Exercise requirements
(1) In the patrol story, why was the narrator checking emails and marking event times in the calendar? Answer in one to three sentences.
(2) Quote the stretch of the patrol story from "I was busily" through "thought to myself.".
(3) Shorten the paragraph of the patrol story that begins "The call came out as a domestic disturbance," keeping its main facts.

Excerpt provided
+++++

Disclaimer: All names have been changed as to protect the identity of those involved.

Sounds. There are many each of us have come to learn and recognize. The sound of a door opening. The sound of a shotgun racking a round in the chamber. The sounds of commands issued out between members of a firing team. The sound of a Police radio, which we refer to as radio ear.


Each bears different weight upon the listener. Yet, one sound can be heard clear, no matter the conditions. The hollow, chill sending, dreaded sound of a “Click.” No sound has the effect on a seasoned Military or Law Enforcement veteran, as the sound of a firing pin falling on an empty chamber.


0645 hrs. Normal weekday morning. Fresh cup of coffee sitting in my center console. iPod playing through an AM/FM converter sitting on my patrol bag. I was on patrol in my unit as I was every morning. Uniform still smelled of starch from the night before. I was making my rounds through my assigned area and waiting for 0700 hrs. when the local diner opened for breakfast.

I was busily milling over the day’s task ahead, checking emails and making sure to mark event times in my calendar so the Chief didn’t use the speed dial with my number on it. The radio squawked. “Headquarters to LP7, 10-34 103D.” It was my radio number, but a domestic? This early? Odd. I answered with the standard “LP7, 10-71”, meaning proceed with traffic.

The call came out as a domestic disturbance in a residence involving a husband and wife. The wife had called and stated the husband was drunk and was breaking every object in the residence. She had made several attempts to calm him, yet he refused to calm down. The wife reported she had exited the residence and left the husband alone inside. “Drunk at 0645 hrs. Must be nice,” I thought to myself.

Then it struck me. That was John’s house. I know John. I see John every morning. He works across from my office. This can’t be right. I double checked the numerical and was confirmed. It was John and his wife Sally. At this point I was on the main highway and approaching the street. A local Sheriff’s Office Deputy, Lt. Andrews, was on his way to work and heard the call. We met up at the top of the street and after a brief pre-plan, proceeded to our objective.

A note quick on Lt. Andrews. Lt. Andrews is the Lt. Commander of the patrol division of the Sheriff’s Office. He has more than 20 years as a LEO along with being former K-9, SWAT, etc. Basically, he knows his stuff.

On Station

As we approached the residence, we were met by the wife Sally in the middle of the street waving her arms to stop us. We staged our units and ushered her to cover and preformed a quick interview to establish what was going on. We were told John came home drunk and began trashing the house. TV’s, mirrors, glasses, didn’t matter. If it broke, he broke it.

+++++

Data excerpts

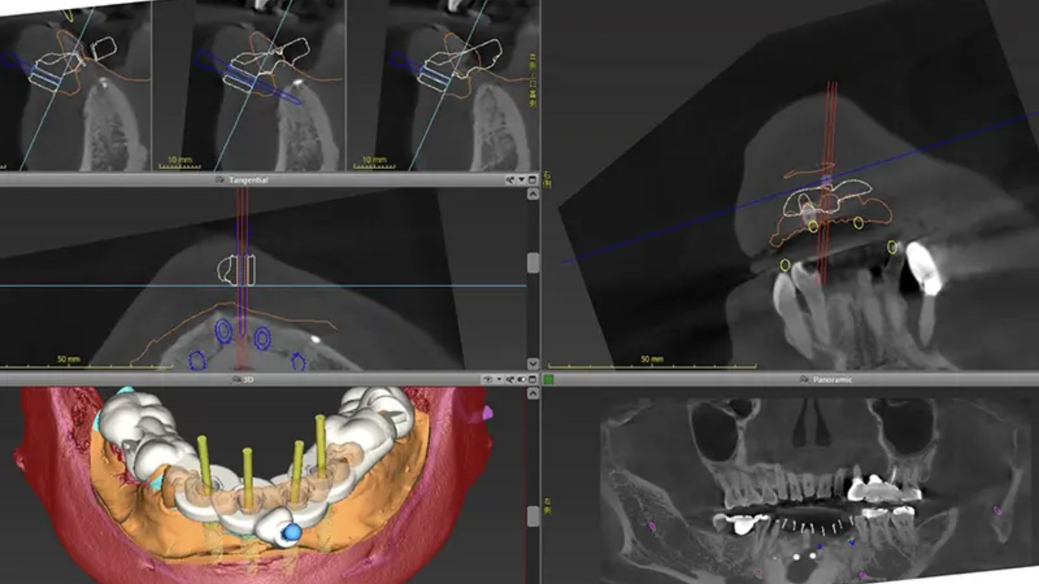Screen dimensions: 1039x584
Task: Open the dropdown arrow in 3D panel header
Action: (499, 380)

+++++

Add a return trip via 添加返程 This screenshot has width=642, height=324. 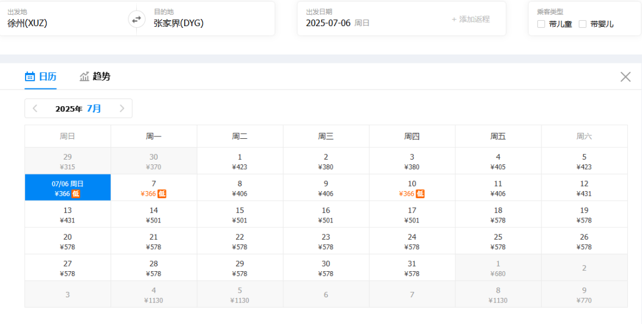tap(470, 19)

+++++

Task responses
(1) The narrator was doing it so the Chief wouldn't use the speed dial with the narrator's number on it.

(2)
I was busily milling over the day’s task ahead, checking emails and making sure to mark event times in my calendar so the Chief didn’t use the speed dial with my number on it. The radio squawked. “Headquarters to LP7, 10-34 103D.” It was my radio number, but a domestic? This early? Odd. I answered with the standard “LP7, 10-71”, meaning proceed with traffic.

The call came out as a domestic disturbance in a residence involving a husband and wife. The wife had called and stated the husband was drunk and was breaking every object in the residence. She had made several attempts to calm him, yet he refused to calm down. The wife reported she had exited the residence and left the husband alone inside. “Drunk at 0645 hrs. Must be nice,” I thought to myself.

(3) A domestic disturbance call came in about a husband and wife at their home. The wife reported that her drunk husband was breaking every object in the house and wouldn't calm down despite several attempts, so she left and he stayed inside alone. The narrator privately remarked on someone being drunk at 0645 hrs.